Уже в 1907 г. были внесены в Государственную думу «Положение о поселковом управлении» и «Положение о волостном управлении». Законопроекты предполагали учреждение органов местного самоуправления на самом низовом уровне — в поселковом обществе и волости. Причем речь шла о бессословной организации этих учреждений. В устройство поселка вносилось принципиальное новшество — он не должен был более основываться на общине. Поселок виделся Столыпину как «бессословная самоуправляющаяся единица» с открытым доступом в нее всем лицам, «заинтересованным в благоустройстве поселка с привлечением сих лиц и к несению соответствующих податных тягостей».
В состав поселка как такой единицы должны были войти все лица и учреждения, владеющие на его территории недвижимостью или содержащие в черте усадебной оседлости села торговые, промышленные или ремесленные заведения. «Наше местное управление должно быть построено по той же схеме, как и в других благоустроенных государствах, — говорил П.А. Столыпин. — Посмотрите на Францию и Германию. Везде одно и то же. Внизу основой всего — самоуправляющаяся ячейка — сельская община, коммуна, на которую возложены многие обязанности и государственные, как-то: полицейские, дела по воинской повинности и пр… Нечто аналогичное необходимо создать и в России».

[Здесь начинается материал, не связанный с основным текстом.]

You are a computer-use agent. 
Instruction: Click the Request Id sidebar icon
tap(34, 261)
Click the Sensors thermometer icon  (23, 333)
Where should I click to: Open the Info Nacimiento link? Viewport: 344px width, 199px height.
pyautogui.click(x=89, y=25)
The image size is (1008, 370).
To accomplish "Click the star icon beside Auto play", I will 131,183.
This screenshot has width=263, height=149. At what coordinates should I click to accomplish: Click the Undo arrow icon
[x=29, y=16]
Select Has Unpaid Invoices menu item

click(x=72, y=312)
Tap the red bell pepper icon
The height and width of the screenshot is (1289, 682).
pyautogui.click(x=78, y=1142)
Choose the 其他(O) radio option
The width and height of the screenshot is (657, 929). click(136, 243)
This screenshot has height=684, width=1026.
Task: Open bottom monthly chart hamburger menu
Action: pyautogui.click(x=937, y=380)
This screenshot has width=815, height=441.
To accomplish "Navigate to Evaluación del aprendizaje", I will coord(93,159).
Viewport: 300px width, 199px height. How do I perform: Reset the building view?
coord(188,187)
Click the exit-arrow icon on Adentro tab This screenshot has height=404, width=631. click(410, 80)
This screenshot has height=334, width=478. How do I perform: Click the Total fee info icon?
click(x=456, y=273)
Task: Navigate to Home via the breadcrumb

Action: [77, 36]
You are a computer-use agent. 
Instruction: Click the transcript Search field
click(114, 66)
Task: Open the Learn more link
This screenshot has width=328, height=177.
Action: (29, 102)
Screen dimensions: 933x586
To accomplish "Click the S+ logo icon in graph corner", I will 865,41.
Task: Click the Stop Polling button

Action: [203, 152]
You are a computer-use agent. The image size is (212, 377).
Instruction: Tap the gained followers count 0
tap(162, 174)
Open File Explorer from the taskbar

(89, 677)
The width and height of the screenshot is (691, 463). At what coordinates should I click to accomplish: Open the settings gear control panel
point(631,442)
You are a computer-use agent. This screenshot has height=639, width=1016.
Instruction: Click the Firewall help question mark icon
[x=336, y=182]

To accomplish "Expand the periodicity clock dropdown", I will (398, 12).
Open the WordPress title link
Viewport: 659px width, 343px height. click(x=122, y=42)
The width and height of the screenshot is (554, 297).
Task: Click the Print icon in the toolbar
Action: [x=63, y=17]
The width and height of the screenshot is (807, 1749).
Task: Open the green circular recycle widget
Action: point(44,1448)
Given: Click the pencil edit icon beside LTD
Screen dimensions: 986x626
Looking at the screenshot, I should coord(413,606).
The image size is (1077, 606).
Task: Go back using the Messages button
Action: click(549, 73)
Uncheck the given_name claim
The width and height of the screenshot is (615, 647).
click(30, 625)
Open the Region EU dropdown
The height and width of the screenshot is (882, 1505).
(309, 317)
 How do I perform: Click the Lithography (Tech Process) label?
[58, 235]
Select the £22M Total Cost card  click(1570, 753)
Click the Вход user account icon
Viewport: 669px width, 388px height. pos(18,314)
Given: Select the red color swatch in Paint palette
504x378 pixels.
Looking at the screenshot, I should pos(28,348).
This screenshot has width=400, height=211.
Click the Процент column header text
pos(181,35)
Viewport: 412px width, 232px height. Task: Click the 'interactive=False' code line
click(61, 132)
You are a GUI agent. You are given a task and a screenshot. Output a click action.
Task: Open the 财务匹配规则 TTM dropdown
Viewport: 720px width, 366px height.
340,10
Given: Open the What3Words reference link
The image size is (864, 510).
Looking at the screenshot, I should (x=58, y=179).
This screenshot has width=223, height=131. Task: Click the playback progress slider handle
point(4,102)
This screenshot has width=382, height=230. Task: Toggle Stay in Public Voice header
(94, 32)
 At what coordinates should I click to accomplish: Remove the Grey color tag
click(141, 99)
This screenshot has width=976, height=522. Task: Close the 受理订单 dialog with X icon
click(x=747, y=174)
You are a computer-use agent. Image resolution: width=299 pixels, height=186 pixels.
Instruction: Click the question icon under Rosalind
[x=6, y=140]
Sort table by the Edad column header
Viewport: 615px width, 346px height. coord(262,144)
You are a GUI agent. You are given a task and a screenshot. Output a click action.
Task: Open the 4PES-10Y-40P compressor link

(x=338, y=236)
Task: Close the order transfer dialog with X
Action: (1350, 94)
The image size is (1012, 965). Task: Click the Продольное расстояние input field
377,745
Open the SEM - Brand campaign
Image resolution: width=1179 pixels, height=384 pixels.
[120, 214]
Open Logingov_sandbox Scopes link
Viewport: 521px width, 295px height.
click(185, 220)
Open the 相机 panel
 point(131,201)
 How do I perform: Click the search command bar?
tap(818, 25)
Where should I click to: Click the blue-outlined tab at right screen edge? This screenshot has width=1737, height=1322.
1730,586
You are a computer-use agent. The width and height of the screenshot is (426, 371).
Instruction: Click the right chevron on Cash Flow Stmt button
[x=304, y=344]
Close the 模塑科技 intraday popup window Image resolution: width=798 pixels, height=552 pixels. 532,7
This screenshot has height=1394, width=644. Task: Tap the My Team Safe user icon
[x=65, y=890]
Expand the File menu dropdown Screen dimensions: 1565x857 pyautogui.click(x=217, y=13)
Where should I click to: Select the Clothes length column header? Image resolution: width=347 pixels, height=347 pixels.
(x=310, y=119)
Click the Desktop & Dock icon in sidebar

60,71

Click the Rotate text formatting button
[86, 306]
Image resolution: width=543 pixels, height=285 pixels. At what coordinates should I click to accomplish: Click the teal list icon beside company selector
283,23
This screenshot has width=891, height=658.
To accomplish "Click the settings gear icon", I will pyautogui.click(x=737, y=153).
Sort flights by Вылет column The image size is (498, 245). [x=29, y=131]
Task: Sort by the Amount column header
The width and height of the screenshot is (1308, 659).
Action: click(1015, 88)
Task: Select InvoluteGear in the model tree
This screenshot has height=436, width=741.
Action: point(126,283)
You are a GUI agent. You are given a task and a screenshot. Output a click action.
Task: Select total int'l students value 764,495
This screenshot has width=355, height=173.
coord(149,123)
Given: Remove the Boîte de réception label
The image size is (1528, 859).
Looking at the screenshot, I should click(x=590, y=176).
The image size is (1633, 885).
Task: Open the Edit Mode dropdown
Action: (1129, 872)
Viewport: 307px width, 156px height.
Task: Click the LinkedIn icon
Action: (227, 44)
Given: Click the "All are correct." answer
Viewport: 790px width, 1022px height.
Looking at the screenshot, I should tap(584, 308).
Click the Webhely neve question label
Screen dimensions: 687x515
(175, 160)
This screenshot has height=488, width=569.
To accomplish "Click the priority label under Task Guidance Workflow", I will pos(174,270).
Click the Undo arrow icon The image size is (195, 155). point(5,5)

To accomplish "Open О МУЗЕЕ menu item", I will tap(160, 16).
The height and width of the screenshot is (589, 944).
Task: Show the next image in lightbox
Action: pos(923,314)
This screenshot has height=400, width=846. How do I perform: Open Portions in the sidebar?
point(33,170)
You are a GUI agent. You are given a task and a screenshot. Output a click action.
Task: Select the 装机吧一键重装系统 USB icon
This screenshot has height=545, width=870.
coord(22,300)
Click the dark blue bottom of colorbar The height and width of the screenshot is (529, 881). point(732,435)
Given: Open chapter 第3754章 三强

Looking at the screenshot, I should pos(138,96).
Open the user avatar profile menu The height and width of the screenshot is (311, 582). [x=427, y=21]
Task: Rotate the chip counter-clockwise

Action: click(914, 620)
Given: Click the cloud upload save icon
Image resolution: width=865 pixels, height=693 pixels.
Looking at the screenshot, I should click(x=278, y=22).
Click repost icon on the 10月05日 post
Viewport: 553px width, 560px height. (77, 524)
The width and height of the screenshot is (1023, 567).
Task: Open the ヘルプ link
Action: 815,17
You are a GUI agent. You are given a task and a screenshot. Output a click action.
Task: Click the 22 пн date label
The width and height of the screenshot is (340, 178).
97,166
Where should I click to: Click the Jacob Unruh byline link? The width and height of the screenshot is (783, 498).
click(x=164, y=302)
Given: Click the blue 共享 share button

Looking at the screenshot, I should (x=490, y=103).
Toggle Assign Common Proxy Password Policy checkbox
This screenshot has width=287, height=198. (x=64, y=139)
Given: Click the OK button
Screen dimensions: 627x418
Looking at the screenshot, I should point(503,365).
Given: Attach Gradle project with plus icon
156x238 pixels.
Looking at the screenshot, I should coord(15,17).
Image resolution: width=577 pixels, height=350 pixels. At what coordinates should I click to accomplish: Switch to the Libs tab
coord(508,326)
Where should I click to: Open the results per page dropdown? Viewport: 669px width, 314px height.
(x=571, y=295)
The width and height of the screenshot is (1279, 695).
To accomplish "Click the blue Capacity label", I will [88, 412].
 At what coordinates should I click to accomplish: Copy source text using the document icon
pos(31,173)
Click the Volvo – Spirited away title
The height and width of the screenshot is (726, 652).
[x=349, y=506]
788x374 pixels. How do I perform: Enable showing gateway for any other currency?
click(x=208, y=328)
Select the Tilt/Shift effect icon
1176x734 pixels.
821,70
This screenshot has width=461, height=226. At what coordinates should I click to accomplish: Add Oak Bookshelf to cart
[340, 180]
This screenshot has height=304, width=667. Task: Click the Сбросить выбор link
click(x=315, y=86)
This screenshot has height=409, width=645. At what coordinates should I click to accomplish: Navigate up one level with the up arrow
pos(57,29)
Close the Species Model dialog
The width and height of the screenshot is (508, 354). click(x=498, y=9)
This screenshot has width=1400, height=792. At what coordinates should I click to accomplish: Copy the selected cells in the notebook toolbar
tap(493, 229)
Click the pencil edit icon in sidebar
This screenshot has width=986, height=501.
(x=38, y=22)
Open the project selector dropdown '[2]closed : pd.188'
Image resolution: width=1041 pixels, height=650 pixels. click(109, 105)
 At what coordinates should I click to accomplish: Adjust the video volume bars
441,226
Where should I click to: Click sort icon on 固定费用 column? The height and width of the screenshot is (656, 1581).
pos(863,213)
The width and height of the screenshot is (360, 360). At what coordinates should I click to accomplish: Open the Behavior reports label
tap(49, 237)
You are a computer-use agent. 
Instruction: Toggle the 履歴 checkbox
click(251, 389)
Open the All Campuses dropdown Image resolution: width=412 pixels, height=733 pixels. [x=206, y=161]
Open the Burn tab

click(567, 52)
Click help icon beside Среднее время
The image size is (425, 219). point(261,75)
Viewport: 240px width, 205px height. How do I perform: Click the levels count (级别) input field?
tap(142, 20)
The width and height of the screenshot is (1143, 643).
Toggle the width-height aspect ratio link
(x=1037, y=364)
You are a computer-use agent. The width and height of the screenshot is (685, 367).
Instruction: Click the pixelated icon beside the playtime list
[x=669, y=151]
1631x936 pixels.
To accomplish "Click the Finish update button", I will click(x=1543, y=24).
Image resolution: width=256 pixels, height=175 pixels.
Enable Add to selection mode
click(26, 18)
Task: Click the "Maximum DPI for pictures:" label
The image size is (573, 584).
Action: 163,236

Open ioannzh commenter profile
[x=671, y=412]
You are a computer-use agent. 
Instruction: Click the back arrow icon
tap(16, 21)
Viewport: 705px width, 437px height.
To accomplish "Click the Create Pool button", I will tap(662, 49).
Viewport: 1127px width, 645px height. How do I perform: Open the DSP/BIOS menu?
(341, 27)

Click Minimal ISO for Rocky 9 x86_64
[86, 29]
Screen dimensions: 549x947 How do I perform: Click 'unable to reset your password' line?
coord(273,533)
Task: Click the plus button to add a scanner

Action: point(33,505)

Наиболее ожесточенное сопротивление помещиков встретила предложенная Столыпиным реформа уездного управления. Смысл необходимых изменений сводился к установлению исполнительной вертикали от министра до руководителя уездных государственных органов. Вплоть до начала ХХ в. государственная власть заканчивалась в губернии; властные функции в уезде исполняли предводители дворянства; эта должность была, во-первых, общественной, т. е. безответственной, а во-вторых, сословной. А вопросы, относившиеся к компетенции предводителей, были важны для всего населения, к ним, в частности, относилось землеустройство. Поместные землевладельцы, из которых избирались предводители, к началу ХХ в. уже в значительной мере оскудели землей, процесс этот продолжался, и они с ним мирились как с неизбежностью. Тем более ожесточенное сопротивление встречали попытки лишить их «последнего» — власти на местах, пусть даже зачастую только формальной. Для многих помещиков подобное решение было неприемлемым. Служилый класс, который основал государство и являлся его опорой, вдруг оказался государству не нужен, и это было оскорбительно. Функция представлять в уезде государственную власть, решая вопросы самого широкого спектра, уплывала из рук вместе с соответствующими источниками дохода, и это было неприятно.